> _PASSAGE_:
☆ ☆ ☆ ☆ ☆ ☆ ☆

Here we are nestled in our chosen site, number 36. I will write more on my next blog of our actual camping within the park. This was just basically an overview of the campground itself in case you were interested in coming here.

191 miles traveled today 

463 miles traveled so far

Wednesday, May 15, 2024

May VaCay - Highland Ridge COE near Spring Valley Wisconsin

On Monday morning we moved on, heading further west. We didn't go too far because we had another campground on our radar. We've been to this one before, but it was years ago when Steve had something to do at the University nearby. So it was really a work trip and not really a camping trip. 

This is a Corp of Engineer Park In northwestern Wisconsin, near the town of Spring Valley. It is part of the Eau Galle flowage and dam system. The campground itself is called Highland Ridge.

☆ ☆ ☆ ☆ ☆ ☆ ☆

> _ASSIGNMENT_: Write the next part of the camping blog post about Highland Ridge, picking up right after its last sentence.

☆ ☆ ☆ ☆ ☆ ☆ ☆

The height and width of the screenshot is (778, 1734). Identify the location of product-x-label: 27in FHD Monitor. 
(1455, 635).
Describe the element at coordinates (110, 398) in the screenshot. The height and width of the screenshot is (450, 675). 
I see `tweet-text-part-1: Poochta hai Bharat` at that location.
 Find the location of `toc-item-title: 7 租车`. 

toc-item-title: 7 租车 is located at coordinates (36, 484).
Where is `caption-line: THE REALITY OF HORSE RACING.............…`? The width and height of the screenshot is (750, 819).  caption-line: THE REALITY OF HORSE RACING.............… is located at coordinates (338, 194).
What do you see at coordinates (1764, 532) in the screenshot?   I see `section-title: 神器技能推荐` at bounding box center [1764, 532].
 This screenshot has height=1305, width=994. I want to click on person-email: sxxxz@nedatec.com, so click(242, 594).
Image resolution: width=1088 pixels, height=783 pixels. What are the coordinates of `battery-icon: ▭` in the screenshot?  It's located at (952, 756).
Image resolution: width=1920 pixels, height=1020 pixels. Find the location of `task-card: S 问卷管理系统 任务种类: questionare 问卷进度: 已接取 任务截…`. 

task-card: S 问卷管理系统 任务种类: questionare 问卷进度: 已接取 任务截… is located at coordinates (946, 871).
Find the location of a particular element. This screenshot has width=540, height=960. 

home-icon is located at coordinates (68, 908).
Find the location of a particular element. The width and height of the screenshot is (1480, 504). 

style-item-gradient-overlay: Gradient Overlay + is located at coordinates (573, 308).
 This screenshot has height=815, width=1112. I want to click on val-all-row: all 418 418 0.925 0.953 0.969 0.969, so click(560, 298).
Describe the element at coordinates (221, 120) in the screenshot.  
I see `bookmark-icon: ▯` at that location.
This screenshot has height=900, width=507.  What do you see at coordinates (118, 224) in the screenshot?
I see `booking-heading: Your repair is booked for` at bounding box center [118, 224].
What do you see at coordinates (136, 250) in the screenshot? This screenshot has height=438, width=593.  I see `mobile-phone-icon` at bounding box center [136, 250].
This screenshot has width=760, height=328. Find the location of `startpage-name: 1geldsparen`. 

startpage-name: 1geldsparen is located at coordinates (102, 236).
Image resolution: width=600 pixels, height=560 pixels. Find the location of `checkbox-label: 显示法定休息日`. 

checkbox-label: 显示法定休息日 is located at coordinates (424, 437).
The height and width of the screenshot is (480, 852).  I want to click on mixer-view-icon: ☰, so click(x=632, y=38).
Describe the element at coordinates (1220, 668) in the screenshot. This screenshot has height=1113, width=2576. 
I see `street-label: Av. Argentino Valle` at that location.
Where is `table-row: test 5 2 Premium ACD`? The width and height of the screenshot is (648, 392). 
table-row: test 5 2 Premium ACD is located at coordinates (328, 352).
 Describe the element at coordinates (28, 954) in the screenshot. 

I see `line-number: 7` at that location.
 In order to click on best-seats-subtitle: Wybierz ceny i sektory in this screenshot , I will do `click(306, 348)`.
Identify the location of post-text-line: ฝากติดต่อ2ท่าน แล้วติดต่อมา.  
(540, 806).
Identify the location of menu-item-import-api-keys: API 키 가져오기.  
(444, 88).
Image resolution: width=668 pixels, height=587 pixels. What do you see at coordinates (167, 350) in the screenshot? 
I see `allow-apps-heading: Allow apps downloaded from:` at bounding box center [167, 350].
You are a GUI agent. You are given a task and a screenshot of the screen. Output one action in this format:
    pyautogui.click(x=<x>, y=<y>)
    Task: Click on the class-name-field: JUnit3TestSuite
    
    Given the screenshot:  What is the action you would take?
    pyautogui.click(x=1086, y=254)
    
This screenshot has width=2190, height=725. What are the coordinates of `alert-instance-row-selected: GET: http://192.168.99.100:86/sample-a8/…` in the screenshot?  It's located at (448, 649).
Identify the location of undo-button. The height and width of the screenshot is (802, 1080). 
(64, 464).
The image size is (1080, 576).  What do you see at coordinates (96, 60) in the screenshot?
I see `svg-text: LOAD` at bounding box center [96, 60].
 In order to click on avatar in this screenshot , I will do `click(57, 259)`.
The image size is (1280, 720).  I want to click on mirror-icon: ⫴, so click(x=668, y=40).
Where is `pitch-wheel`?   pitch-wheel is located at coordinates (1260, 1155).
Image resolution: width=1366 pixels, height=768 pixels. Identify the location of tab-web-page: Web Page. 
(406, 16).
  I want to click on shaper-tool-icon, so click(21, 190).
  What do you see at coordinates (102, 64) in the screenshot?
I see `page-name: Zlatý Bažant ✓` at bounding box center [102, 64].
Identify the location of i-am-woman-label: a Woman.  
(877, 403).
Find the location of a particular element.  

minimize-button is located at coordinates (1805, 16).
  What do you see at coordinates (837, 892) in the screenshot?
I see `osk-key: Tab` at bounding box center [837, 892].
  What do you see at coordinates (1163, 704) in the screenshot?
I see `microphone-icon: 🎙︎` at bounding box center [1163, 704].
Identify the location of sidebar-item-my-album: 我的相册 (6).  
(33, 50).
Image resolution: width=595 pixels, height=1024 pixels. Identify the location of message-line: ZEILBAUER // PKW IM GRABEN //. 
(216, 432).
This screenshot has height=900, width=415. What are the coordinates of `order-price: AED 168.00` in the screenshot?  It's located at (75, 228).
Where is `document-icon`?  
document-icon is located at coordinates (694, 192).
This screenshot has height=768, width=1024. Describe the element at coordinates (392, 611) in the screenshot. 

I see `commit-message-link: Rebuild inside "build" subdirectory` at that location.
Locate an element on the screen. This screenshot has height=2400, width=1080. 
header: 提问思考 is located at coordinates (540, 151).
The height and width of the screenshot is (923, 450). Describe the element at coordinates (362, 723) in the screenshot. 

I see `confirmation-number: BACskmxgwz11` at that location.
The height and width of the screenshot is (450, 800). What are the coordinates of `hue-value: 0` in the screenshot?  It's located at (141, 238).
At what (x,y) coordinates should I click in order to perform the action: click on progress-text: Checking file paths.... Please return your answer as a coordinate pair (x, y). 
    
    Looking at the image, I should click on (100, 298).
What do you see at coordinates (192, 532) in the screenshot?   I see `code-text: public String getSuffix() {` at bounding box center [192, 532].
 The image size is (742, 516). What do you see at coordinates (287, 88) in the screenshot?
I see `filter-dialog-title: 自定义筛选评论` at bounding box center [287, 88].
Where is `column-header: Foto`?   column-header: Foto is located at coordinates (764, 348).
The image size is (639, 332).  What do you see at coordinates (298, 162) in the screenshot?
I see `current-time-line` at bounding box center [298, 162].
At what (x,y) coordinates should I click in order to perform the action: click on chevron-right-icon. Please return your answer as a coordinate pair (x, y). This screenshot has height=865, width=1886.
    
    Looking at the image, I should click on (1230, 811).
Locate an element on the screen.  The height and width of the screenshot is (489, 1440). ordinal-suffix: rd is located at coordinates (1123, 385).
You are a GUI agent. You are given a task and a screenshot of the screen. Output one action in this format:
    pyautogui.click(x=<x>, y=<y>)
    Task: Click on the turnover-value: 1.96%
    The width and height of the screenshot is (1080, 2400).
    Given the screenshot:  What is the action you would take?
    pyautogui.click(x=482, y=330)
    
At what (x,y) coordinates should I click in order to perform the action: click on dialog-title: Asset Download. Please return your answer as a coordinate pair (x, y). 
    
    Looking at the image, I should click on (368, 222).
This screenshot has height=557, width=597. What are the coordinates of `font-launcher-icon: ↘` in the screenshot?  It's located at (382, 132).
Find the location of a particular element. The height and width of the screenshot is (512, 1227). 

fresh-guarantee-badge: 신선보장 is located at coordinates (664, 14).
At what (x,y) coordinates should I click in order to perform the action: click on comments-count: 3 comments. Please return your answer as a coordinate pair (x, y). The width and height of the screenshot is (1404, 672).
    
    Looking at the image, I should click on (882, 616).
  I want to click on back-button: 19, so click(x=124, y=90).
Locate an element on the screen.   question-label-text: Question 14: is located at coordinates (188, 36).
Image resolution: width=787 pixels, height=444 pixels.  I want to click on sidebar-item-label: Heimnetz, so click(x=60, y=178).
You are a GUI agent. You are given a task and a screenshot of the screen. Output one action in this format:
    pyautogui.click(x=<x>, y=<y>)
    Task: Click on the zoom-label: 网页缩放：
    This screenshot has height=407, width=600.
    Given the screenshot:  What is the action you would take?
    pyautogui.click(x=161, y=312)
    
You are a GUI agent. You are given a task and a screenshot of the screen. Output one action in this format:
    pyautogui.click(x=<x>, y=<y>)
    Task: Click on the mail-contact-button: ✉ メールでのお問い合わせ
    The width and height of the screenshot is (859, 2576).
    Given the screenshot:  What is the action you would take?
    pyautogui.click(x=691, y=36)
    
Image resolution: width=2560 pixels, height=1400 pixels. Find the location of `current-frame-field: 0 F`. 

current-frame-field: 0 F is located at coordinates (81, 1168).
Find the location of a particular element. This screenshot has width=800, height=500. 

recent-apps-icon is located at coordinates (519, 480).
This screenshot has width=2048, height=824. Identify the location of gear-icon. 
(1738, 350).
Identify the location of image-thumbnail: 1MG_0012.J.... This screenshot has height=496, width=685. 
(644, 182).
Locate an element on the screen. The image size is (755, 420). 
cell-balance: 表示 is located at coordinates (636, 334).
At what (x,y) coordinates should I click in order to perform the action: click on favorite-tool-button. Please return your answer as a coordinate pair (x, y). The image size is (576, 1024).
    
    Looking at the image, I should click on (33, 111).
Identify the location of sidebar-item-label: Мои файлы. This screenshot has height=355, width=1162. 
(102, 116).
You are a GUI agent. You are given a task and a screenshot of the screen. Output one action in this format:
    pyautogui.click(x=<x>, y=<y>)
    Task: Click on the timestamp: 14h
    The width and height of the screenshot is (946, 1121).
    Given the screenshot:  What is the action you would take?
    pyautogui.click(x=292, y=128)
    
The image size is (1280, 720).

☆ ☆ ☆ ☆ ☆ ☆ ☆

> _EXERCISE RESULT_:
Here is a link to their website for more information:

Highland Ridge Corp of Engineers campground

As we were heading further west, the sky got hazier and hazier. There are Canadian wildfires that are blowing down into Northern Minnesota and Wisconsin. Just figures! We leave to go on vacation and now we have to deal with smoke?

And road construction! 

The construction only lasted a little while because we turned off and got back onto country roads. 

We looked up the air quality warnings and it said things will start blowing off around 10:00 a.m. by the time we reached Highland Ridge, it was in pretty good shape and the skies were back to blue. 

We drove around until we found a nice campsite that was still available. Honestly though, almost every site in this park is sloped on an angle in one direction or another. It was quite difficult to get level. And not just this site, we noticed other people having difficulties and trying various sites as they pulled in. Ones that were already settled in had a lot of creative blocking and jacking underneath their tires and frames. I think we ended up with the most level site in the park?? #13 I think we had three blocks under one tire, two under another, and one under a third.

The campsites, which include electric, are $28 a night. With our America the Beautiful senior access pass, we get it for $14 a night. There is water nearby at the dump station to fill your fresh water tank before you park.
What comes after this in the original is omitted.